Quote 1
"I betrayed you," she said baldly.
"I betrayed you," he said.
She gave him another quick look of dislike.
"Sometimes," she said, "they threaten you with something you can't stand up to, can't even think about. And then you say, ‘Don't do it to me, do it to somebody else, do it to So-and-so.’ And perhaps you might pretend, afterwards, that it was only a trick and that you just said it to make them stop and didn't really mean it. But that isn't true. At the time when it happens you do mean it. You think there's no other way of saving yourself, and you're quite ready to save yourself that way. You want it to happen to the other person. You don't give a damn what they suffer. All you care about is yourself."
"All you care about is yourself," he echoed.
"And after that, you don't feel the same towards the other person any longer."
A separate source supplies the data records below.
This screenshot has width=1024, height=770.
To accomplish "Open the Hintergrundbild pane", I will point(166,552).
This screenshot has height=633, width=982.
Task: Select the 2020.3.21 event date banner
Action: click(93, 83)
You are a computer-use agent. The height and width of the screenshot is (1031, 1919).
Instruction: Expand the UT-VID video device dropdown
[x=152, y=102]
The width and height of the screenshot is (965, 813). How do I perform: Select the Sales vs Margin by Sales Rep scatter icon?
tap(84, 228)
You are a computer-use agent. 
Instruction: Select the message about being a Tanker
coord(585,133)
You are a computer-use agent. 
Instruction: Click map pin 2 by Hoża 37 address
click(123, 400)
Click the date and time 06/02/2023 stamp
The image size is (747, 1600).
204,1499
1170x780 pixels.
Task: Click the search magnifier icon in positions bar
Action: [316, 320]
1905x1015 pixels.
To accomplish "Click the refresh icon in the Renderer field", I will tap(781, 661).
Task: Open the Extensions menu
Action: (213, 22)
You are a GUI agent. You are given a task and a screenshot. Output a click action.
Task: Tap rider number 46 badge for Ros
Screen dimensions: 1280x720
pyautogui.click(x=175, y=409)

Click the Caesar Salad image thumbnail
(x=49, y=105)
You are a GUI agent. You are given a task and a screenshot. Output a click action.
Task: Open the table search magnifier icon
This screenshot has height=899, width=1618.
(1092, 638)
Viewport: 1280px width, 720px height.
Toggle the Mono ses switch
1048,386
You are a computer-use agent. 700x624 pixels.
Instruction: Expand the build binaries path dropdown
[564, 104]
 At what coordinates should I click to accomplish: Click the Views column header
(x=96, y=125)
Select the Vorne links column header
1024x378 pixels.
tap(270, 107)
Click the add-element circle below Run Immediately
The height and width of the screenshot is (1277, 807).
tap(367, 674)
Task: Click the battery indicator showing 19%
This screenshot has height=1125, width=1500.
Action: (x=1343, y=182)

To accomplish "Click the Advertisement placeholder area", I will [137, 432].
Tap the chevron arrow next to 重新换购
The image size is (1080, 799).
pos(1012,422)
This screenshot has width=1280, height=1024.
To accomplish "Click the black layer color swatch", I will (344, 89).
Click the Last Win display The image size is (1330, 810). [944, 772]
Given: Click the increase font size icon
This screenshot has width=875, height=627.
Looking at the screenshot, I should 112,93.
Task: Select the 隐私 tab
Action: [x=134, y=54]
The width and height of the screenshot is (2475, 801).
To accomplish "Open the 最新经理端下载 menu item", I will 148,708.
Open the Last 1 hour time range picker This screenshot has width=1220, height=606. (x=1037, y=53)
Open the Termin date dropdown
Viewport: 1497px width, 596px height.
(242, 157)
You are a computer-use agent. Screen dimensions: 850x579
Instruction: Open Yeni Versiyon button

"No," he said, "you don't feel the same." (3.6.16-22, Winston and Julia)
For both Winston and Julia, torture is able to chew through the deepest bonds of loyalty.
Quote 2
"You are the dead," repeated the iron voice.
"It was behind the picture," breathed Julia.
"It was behind the picture," said the voice. "Remain exactly where you are. Make no movement until you are ordered."
It was starting, it was starting at last! They could do nothing except stand gazing into one another's eyes […] unthinkable to disobey the iron voice from the wall. There was a snap as though a catch had been turned back, and a crash of breaking glass. The picture had fallen to the floor uncovering the telescreen behind it. (2.10.21-24)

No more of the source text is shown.